7.02 The Company shall have the right to terminate or withdraw any registration initiated by it under Section 2 prior to the effectiveness of such registration whether or not any Holder has elected to include securities in such registration.
8) | Rule 144 Reporting |
8.01 With a view to making available the benefits of certain rules and regulations of the Securities and Exchange Commission which may permit the sale of the Registrable Securities to the public without registration, the Company agrees to:
(a) Make and keep public information available, as those terms are understood and defined in Rule 144 under the Securities Act, at all times from and after ninety (90) days following the effective date of the first registration under the Securities Act filed by the Company for an offering of its securities to the general public;
(b) Use its best efforts to file with the Commission in a timely manner all reports and other documents required of the Company under the Securities Act and the Exchange Act at any time after it has become subject to such reporting requirements; and
(c) Furnish to the Holders forthwith upon request a written statement by the Company as to its compliance with the reporting requirements of Rule 144 and of the Securities Act and the Securities Exchange Act of 1934 (at any time after it has become subject to such reporting requirements), a copy of the most recent annual or quarterly report of the Company, and such other reports and documents so filed as a Holder may reasonably request in availing itself of any rule or regulation of the Commission allowing a Holder to sell any such securities without registration.
9) | Lock-Up |
9.01 In any underwritten registration of the Company’s Ordinary Shares, all Holders of Registrable Shares agree that any sales of Registrable Shares may be subject to a “lock-up” period restricting such sales for up to 90 days (subject to requirement by underwriters for a period not to exceed 180 days). All Holders agree to abide by a customary “lock-up” period of up to 90 days (subject to requirement by underwriters for a period not to exceed 180 days) as is required by the underwriter in a registration under section 2.02 of this Agreement.

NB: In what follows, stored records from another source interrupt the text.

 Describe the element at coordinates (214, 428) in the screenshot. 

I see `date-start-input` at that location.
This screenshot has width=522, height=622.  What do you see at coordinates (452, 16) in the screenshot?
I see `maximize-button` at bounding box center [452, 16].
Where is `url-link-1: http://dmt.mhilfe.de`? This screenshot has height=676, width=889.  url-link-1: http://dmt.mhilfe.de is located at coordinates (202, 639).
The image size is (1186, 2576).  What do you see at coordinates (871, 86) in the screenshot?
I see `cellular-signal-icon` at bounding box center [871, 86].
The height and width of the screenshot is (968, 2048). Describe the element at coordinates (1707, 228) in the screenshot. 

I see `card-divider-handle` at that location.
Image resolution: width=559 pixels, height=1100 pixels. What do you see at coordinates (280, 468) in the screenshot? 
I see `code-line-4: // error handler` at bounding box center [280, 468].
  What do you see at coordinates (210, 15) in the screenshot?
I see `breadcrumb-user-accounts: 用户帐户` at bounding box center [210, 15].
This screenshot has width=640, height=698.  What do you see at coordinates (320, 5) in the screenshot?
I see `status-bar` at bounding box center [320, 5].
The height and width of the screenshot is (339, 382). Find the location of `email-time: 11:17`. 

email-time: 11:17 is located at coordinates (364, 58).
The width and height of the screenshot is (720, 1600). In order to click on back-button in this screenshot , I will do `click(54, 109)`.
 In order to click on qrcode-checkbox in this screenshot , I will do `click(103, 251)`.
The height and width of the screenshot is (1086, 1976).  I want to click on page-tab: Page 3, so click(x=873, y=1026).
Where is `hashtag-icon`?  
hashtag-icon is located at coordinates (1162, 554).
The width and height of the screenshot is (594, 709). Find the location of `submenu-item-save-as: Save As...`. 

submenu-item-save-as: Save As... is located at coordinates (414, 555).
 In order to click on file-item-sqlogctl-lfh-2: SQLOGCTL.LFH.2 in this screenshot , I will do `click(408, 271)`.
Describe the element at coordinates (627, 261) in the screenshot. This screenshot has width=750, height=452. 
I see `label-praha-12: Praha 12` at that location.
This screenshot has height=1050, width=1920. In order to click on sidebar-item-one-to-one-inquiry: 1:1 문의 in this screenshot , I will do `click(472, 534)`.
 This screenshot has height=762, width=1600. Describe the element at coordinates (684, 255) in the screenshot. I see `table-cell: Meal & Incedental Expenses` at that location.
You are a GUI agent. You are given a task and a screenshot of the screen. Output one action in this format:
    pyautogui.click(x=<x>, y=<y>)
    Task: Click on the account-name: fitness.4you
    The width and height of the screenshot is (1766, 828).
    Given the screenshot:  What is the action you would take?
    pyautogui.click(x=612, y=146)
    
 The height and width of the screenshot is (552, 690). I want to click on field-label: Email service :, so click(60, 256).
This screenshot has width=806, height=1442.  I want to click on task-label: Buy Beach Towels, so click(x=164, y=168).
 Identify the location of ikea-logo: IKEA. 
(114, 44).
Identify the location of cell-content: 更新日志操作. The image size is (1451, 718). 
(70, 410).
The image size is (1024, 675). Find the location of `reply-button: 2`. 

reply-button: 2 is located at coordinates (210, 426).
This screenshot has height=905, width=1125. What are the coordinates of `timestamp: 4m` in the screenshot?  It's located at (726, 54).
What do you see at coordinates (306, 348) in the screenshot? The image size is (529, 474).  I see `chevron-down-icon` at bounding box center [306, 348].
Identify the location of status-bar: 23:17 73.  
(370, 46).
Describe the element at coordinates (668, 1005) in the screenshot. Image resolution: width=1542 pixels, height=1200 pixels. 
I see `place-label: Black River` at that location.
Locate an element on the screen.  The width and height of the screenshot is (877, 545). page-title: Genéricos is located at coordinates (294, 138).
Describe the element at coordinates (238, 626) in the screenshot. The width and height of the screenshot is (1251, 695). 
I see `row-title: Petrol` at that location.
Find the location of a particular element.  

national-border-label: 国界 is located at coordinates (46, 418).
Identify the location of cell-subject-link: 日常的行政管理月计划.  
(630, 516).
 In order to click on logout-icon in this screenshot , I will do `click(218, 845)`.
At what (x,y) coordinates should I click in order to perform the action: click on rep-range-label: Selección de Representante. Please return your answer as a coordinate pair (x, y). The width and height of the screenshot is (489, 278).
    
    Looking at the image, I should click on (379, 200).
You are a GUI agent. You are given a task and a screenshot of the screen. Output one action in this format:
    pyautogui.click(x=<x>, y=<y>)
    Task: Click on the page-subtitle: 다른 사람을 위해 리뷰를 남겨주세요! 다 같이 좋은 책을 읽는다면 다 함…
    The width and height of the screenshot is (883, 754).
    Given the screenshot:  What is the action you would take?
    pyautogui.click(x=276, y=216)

Notwithstanding the foregoing provisions of this Section 9.01 (a) the Holders will be subject to the lock-up restrictions for an offering only if the Company’s executive officers, directors and shareholders holding a comparable number of shares are similarly locked-up for such offering and (b) all of the restrictions of this Section 9.01, including any lock-up periods, shall expire and be of no further force or effect on the one year anniversary of the effective date of the Company’s initial public offering (in whatever country it occurs).
10) | New Registration Rights |
10.01 For the removal of any doubt, nothing in this Appendix shall limit the Company’s ability to register additional of its securities, including those issued to employees, consultants and service-providers.